In this article, we try to give an answer to all those who are wondering if DevOps and MLOps are the same things or not.

The article is organized as follows:

  • The DevOps and MLOps workflow

  • DevOps and MLOps monitoring

  • The DevOps and MLOps teams

  • Maturity in DevOps and MLOps.

The DevOps and MLOps workflow

The typical DevOps workflow includes three main steps:

  • building the software

  • testing the software

  • delivering the software.

The idea is to connect the third phase with the first one, to make the process as much as possible automatic. The classical DevOps workflow is represented through the symbol of infinity, as shown in the following figure:

 

Image from Pixabay with Pixabay license.

The infinity symbol indicates that all the steps should be run endlessly.

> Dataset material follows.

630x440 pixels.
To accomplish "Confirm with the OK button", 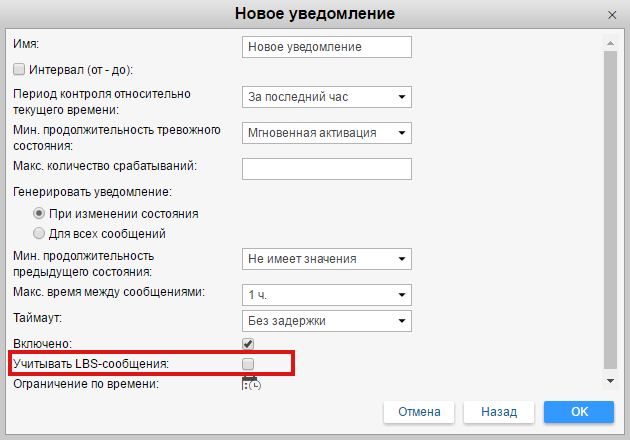I will pyautogui.click(x=578, y=412).
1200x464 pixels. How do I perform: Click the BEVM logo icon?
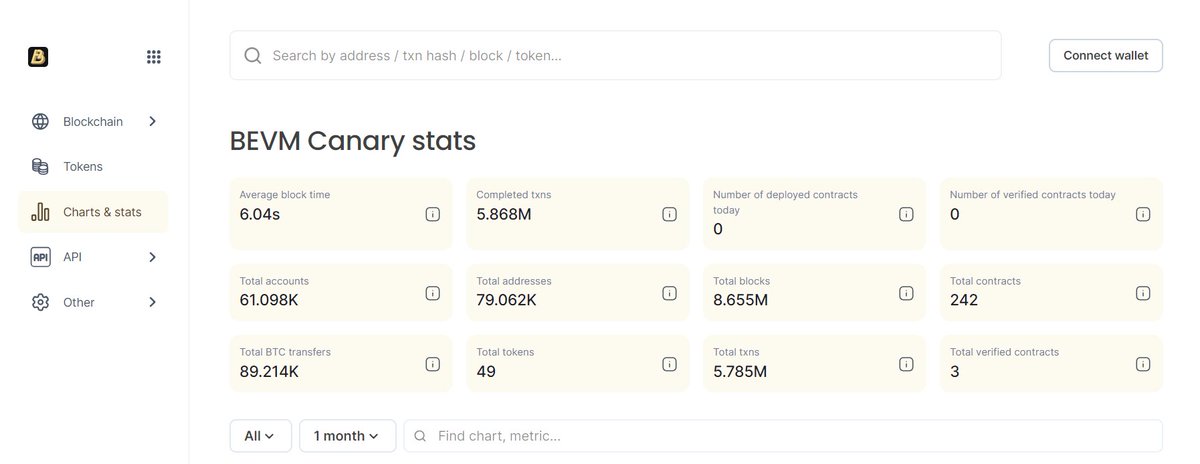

The main artifact in a DevOps workflow is the software, usually provided in a container. The software is static, in the sense that it does not degrade over time. However, you could discover some bugs in the code, thus you should update it, following the DevOps workflow.

In an MLOps workflow, you do not have only the software as an artifact. You also have the model and data. Unfortunately, your data does not last forever, as well as the model. Your model may be subjected to degradation, both in terms of data drift and concept drift:

  • Data drift means that data used to train your model are not suitable to represent reality because they are too old. In other words, actual data and data used to train the model have different distributions.

  • Concept drift means that the relationship between the output variable and the input variable of your model is not valid anymore, thus there is a conceptual error in your model.

Both data drift and concept drift should generate model retraining.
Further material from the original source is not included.